Intellectual wellness can be defined as actively working toward an optimal intellectual state. This doesn’t mean that you need to generate the brain power to become the next Albert Einstein or pay off a billion dollars in student loans trying to become the world’s next polymath. Rather, it’s about thinking critically, being open to new ideas, expanding your knowledge base, and even working toward better understanding other people’s perspectives. There are lots of ways to navigate your intellectual growth.
Read Books
Reading is one of the most traditional and authentic ways that people gather information. It is also one of the most common habits shared by successful people. Reading improves focus, communication skills, memory, and even empathy. Whether you’re dealing with fiction, nonfiction or even trying to decipher a set of instructions, taking information from the page to the brain is challenging.
Reading can also improve your mental state and reduce stress. Of course, it also helps you to learn new things that can help you to succeed in work, relationships, hobbies, or other aspects of your life. You might consider choosing things to read that challenge your worldview or that can expand your experience and knowledge.
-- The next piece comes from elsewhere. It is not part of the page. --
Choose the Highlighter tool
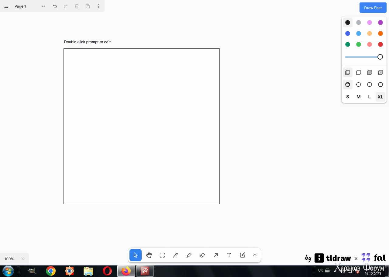Image resolution: width=389 pixels, height=277 pixels. 189,255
This could be the morning newspaper or War and Peace.
Exercise
Exercising is one of the important companions to intellectual development. It helps the brain as much as it helps the body. Researchers have found that aerobic exercise appears to boost the size of the hippocampus, which is the part of the brain associated with verbal memory and learning.
Studies also show that exercise stimulates the release of brain-derived neurotrophic factor, which supports the growth of new connections in the brain. Investing in a few hours of exercise every week can enhance your learning, sharpen your memory, and improves overall health.
Be Social
Human beings are hardwired for connection. Spending time around other people is not only a way to boost your happiness quotient, but it also necessarily forces you to expand your worldview by experiencing different perspectives.
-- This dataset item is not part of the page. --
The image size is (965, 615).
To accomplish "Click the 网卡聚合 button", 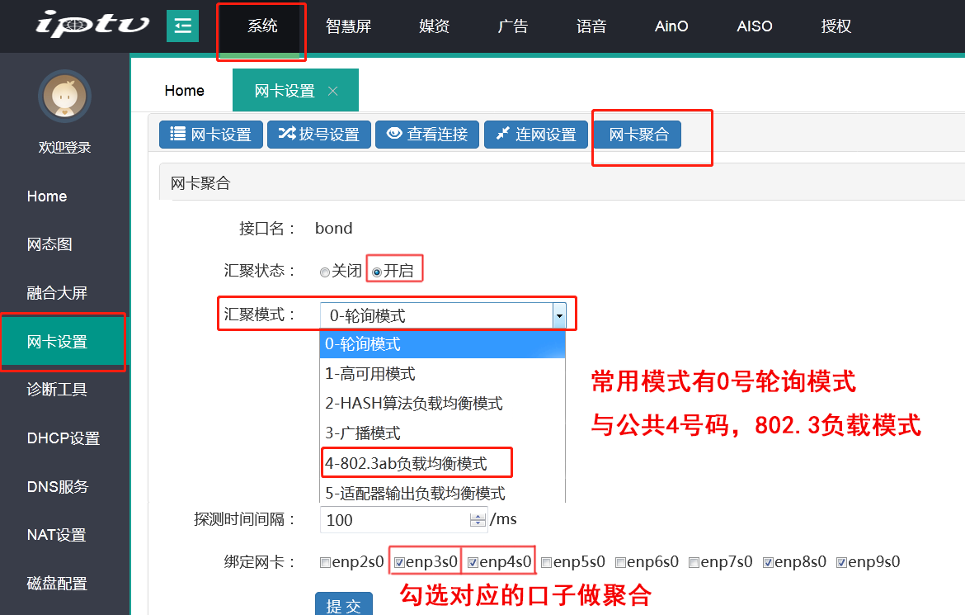I will point(638,135).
The deeper the connections, the better. When you surround yourself with a network of friends, family, and acquaintances who will challenge your ideas and help you to develop new ones, your brain benefits. The scenarios can be anything that you like, from cooking classes to hiking to joining a trivia league.
Be Curious
Curiosity defines a person’s intellectual ceiling. When you run up against something that challenges you, do you give up or do you remain curious? If you remain curious, you strive to solve the problem, learning about yourself, about the process and about the particular problem to overcome.
Google is the perfect tool for the curious mind. The next time you hear something that is being presented as a fact, check it out yourself. The more you know about a thing, the better prepared you are to engage in a discussion about it.
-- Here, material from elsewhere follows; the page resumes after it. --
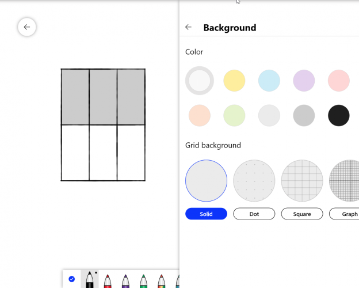Select the dot grid preview thumbnail

click(x=254, y=181)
Curiosity can also yield achievements on the artistic front. If you want to learn how to write a poem, you can simply study a poetic technique, view some examples and then try your hand at it. The same could be said for painting, cooking or any other intellectual endeavor.
When it comes to navigating your intellectual growth, be careful not to get pigeonholed into a purely academic scenario. While diving into academia can be fulfilling and incredibly enriching, whether you’re studying Shakespeare or pi, don’t eschew the rest of the world. Cognitive and intellectual development is as broad as you’d like it to be. By focusing on how the brain changes to meet the needs of a given scenario, you are effectively stretching its capabilities.